Please post your questions below
I';m not able to execute the below code while creating an empty DataFrame and appending it, its giving me error as "ValueError: Cannot set a frame with no defined index and a value that cannot be converted to a Series" :- result_train = pd.DataFrame() result_train[';Actual Profit';] = result_train.append(pd.DataFrame(dv_train[[';Profit';]]),ignore_index=True) result_train[';Linear Predictions';] = lin_regressor.predict(iv_train)
Tried working on California Housing proj and had ended with few questions.
But, i am not able to proceed further with the stats formula smf.OLS part.

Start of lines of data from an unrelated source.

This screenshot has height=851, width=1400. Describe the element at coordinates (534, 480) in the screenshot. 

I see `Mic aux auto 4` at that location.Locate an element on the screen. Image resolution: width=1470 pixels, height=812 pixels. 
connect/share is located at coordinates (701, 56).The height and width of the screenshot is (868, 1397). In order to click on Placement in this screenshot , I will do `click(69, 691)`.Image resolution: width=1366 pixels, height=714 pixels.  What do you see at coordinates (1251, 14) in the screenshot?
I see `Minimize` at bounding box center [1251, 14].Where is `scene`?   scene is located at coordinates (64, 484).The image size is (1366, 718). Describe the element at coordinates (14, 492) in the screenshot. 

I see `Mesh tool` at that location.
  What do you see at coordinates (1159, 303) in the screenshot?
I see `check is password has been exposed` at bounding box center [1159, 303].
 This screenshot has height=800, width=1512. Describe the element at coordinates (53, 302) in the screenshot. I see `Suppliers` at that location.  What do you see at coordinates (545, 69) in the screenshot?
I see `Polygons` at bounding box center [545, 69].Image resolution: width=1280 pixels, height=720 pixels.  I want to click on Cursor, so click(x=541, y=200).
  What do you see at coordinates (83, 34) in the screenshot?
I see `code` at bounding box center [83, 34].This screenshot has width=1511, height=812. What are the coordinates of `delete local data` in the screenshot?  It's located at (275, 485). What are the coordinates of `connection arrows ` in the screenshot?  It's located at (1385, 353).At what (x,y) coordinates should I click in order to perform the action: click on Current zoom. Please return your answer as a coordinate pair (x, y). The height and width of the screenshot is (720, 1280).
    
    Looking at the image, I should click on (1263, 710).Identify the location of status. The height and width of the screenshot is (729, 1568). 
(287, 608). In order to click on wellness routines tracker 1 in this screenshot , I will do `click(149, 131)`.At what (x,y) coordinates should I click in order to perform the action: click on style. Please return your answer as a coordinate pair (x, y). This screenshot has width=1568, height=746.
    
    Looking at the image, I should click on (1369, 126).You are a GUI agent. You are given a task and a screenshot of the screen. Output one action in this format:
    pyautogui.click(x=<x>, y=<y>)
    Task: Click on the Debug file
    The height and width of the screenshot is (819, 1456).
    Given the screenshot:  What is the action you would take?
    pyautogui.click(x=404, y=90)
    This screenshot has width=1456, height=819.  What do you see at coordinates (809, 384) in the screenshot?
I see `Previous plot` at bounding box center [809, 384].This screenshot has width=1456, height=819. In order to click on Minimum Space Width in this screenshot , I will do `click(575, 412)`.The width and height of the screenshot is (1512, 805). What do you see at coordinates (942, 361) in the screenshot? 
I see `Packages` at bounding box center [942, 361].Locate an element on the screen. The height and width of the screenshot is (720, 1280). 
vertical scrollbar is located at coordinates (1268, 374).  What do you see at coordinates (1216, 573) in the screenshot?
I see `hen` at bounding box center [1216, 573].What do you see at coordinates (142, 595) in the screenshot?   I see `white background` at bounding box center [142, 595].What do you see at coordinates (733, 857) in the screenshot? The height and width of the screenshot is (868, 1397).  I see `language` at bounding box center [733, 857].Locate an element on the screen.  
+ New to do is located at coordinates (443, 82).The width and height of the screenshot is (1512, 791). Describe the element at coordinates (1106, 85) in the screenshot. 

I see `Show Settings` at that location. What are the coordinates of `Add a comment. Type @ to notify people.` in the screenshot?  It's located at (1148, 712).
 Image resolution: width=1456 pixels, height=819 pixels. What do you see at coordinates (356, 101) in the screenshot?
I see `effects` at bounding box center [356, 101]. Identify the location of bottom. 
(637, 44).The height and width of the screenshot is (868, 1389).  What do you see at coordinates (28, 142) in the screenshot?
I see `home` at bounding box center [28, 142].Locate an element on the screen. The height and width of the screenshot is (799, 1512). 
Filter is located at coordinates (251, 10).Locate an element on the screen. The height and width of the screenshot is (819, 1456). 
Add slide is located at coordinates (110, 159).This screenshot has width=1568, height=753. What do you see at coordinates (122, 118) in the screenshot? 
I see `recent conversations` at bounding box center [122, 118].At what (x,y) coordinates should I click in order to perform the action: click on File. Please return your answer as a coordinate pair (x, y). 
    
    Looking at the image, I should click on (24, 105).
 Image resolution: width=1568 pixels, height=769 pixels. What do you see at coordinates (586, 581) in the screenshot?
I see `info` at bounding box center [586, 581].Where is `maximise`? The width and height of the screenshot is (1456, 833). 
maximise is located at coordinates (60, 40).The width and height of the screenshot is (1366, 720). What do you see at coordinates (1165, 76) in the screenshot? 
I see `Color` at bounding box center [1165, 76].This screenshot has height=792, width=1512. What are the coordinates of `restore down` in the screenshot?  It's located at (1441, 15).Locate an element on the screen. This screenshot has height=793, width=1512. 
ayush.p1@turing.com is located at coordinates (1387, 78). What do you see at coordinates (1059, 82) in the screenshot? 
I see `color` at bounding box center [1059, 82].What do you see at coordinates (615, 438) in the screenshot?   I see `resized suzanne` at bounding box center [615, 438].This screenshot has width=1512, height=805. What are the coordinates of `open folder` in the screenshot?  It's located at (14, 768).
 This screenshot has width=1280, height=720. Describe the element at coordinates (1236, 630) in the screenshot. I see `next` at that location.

I am getting a very big error and have no idea to resolve it, though i tried my best to address it.
Please find the attached notebook for your reference.
Request your help in this regards.
This part of code is giving error.Also i tried uploading .ipynb file, but i don see that either.
Hence pasting the code. Please help.
lm = smf.ols(formula = 'median_house_value ~ longitude + latitude + housing_median_age + total_rooms + total_bedrooms + population + households + median_income + ocn_prox_INLAND + ocn_prox_ISLAND + ocn_prox_NEARBAY + ocn_prox_NEAROCEAN', data = x_train_std).fit()
I have couple of question
1) In the Bonus Exercise there is statement
Extract just the median_income column from the independent variables (from X_train and X_test).
can you please explain this. Is this mean that we have to fetch the column value from X_train and X_test which we have already used in our prediction OR we have to perform linear regression on one column(median_income) that we can get from our dataset?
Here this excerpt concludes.